DATA
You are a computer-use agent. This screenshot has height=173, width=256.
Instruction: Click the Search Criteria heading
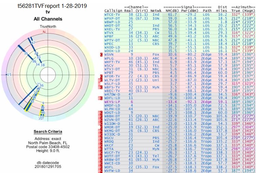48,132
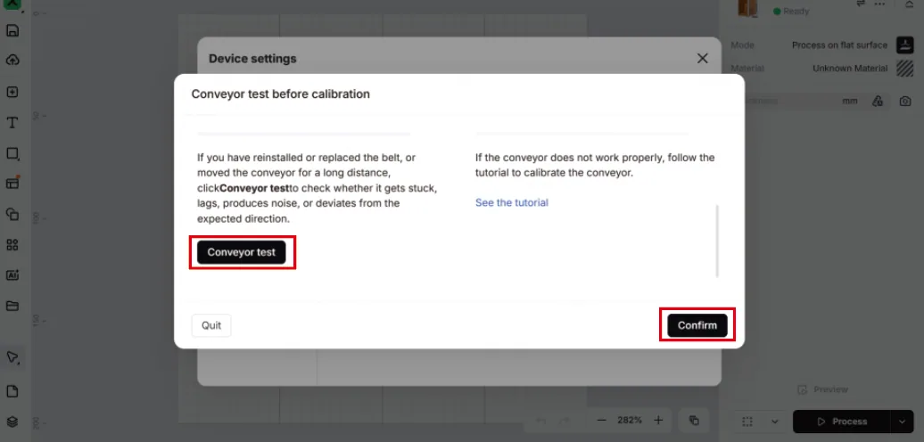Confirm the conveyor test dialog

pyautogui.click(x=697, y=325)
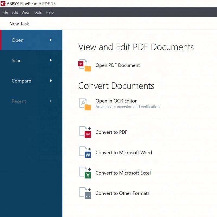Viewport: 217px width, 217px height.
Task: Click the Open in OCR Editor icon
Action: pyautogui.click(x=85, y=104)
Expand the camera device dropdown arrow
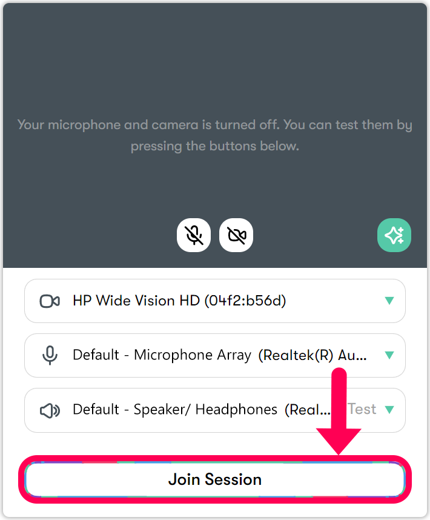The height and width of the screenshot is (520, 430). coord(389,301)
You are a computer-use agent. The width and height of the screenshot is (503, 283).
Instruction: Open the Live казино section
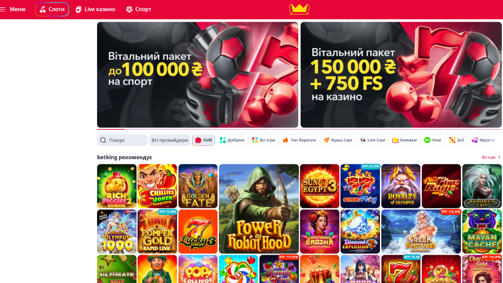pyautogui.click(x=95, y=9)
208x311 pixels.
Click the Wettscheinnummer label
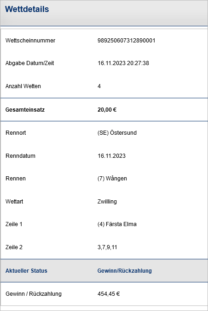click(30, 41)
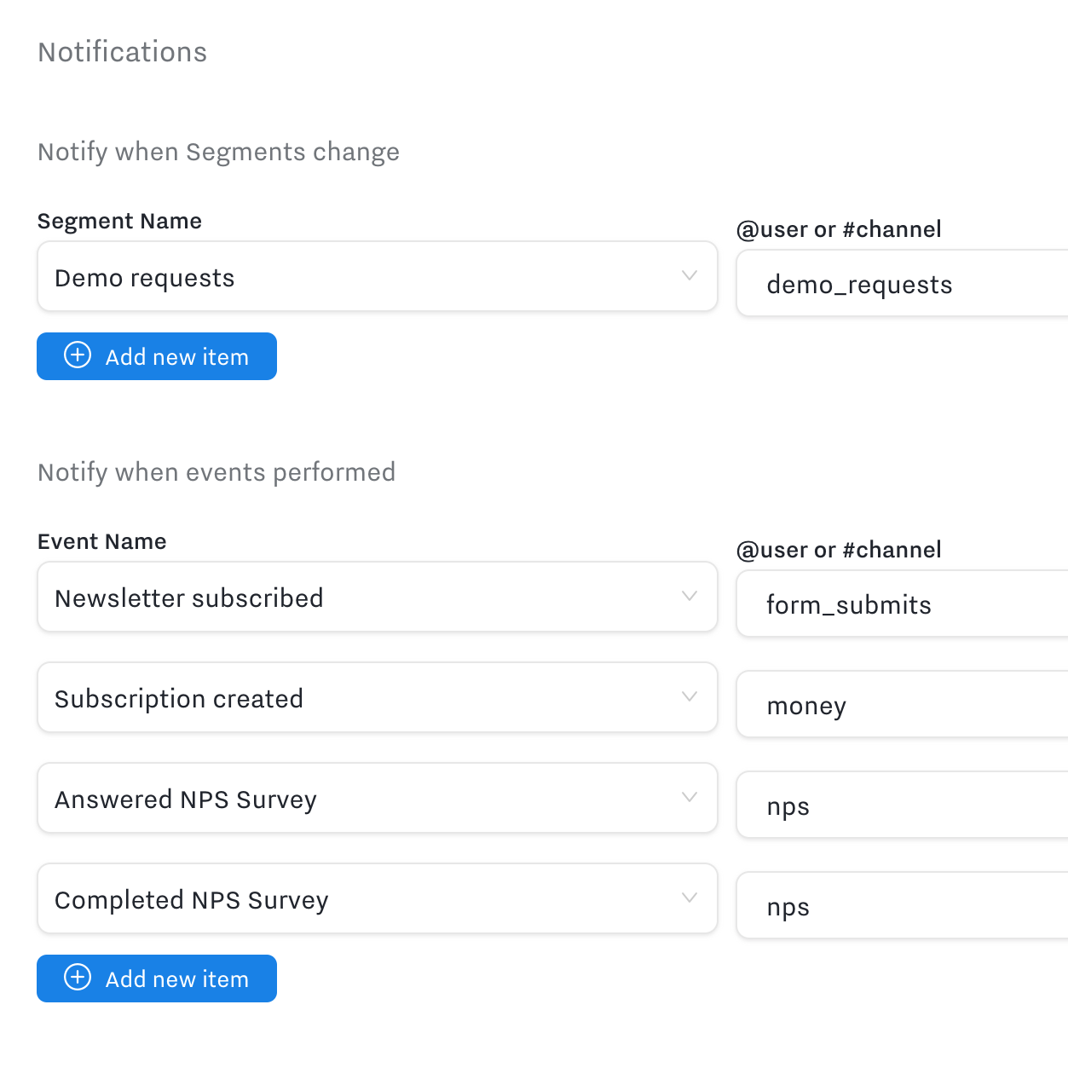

---

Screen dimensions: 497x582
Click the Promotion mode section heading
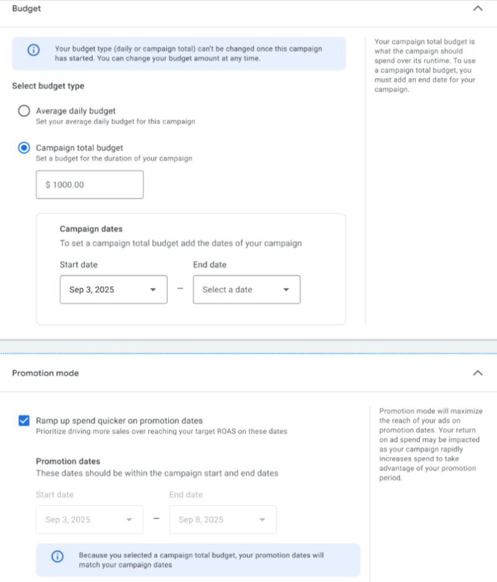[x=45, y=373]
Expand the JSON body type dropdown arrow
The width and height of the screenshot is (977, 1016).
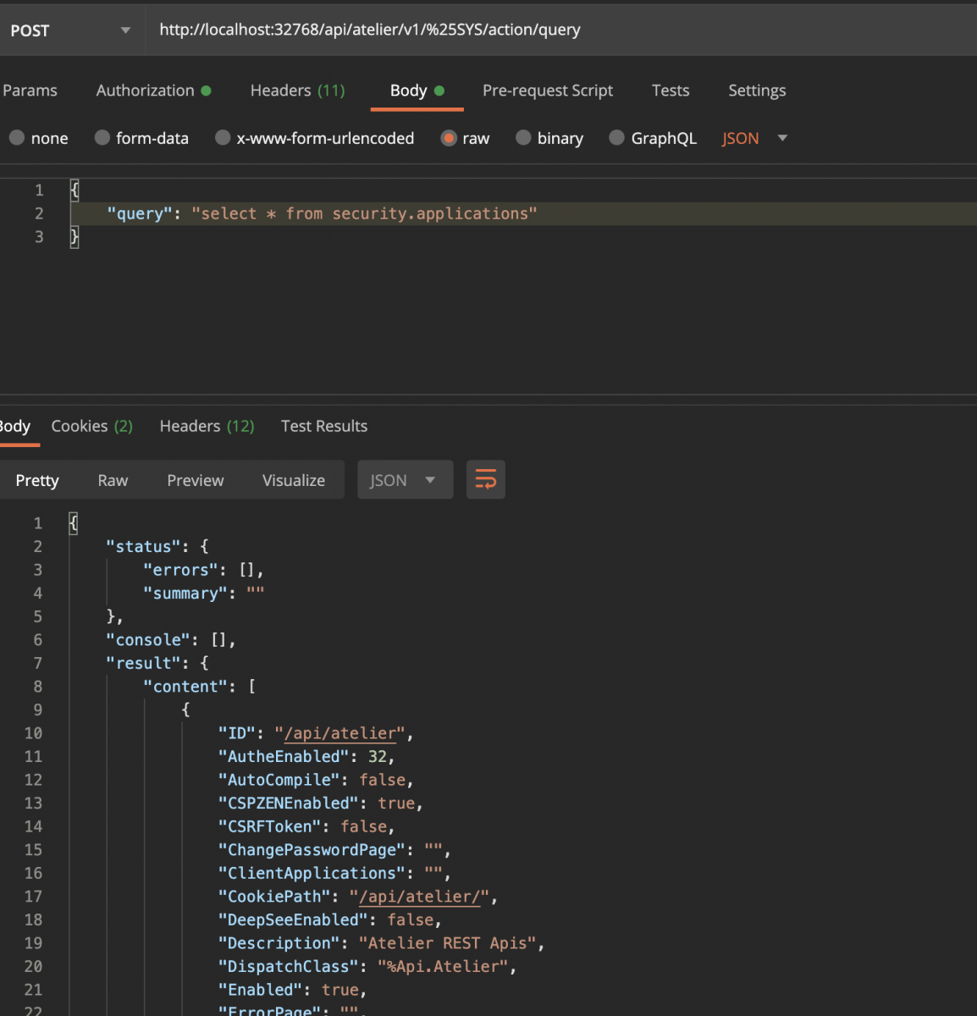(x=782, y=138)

...

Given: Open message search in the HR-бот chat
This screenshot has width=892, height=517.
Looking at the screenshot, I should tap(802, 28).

WHAT THE TASK ASKS
Report the count, and only the count, of lines in the records above that contain "computer".

THE ANSWER
2